Los casos más comunes en los que se necesita realizar este tratamiento son:
- Caries profundas
- Cuando la caries avanza tanto que alcanza la pulpa, produciendo dolor intenso y sensibilidad al frío, calor o dulce.
- Traumatismos dentales
- Un golpe fuerte puede fracturar el diente o lesionar el nervio, incluso sin que haya caries visibles.
- Infecciones o abscesos
- Si las bacterias llegan al nervio, se produce una infección que puede extenderse al hueso y generar inflamación, pus y dolor al morder.

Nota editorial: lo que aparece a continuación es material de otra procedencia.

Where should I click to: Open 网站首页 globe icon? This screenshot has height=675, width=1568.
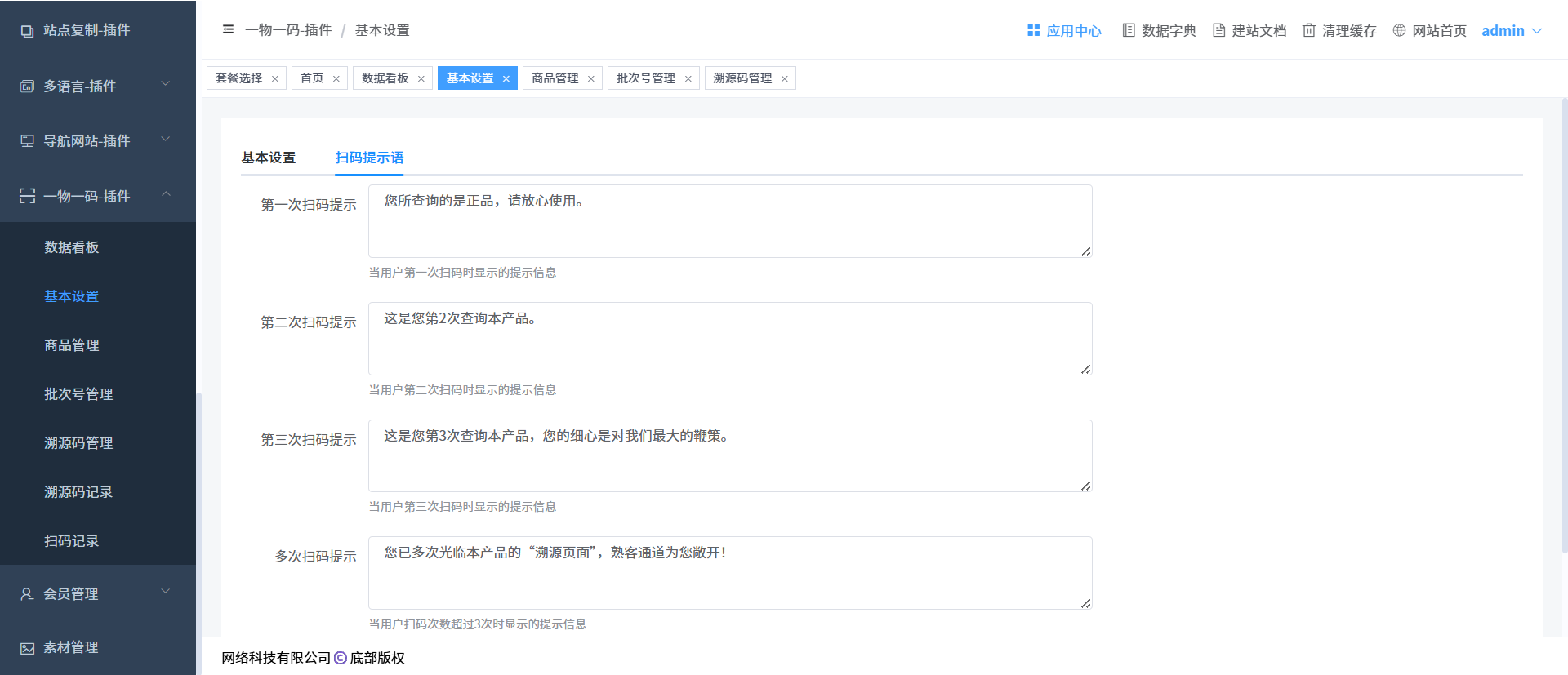coord(1399,30)
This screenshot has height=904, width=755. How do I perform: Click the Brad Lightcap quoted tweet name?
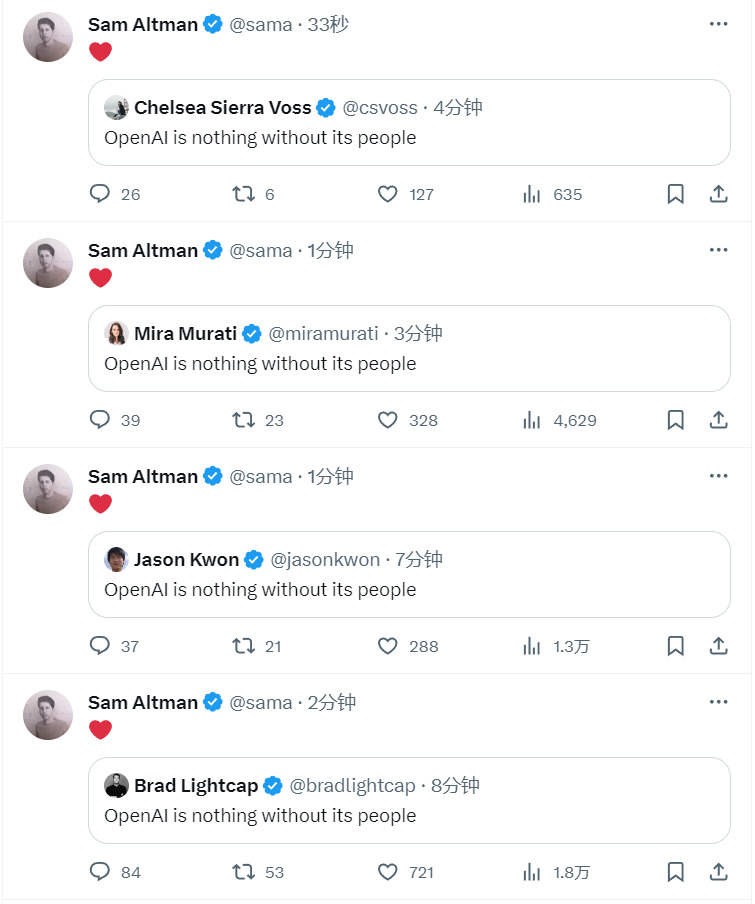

- Tratamientos dentales repetidos en la misma pieza
- Restauraciones o empastes muy grandes, o realizados varias veces en el mismo diente, pueden debilitar y dañar la pulpa.
- Fracturas dentales
- Cuando la fractura deja expuesto el nervio, la endodoncia es necesaria para salvar la pieza.
En otras palabras, la endodoncia es necesaria cuando el diente ya no puede “curarse solo” y el nervio no es recuperable. Es la alternativa para conservar la pieza natural, evitar extracciones y aliviar el dolor del paciente.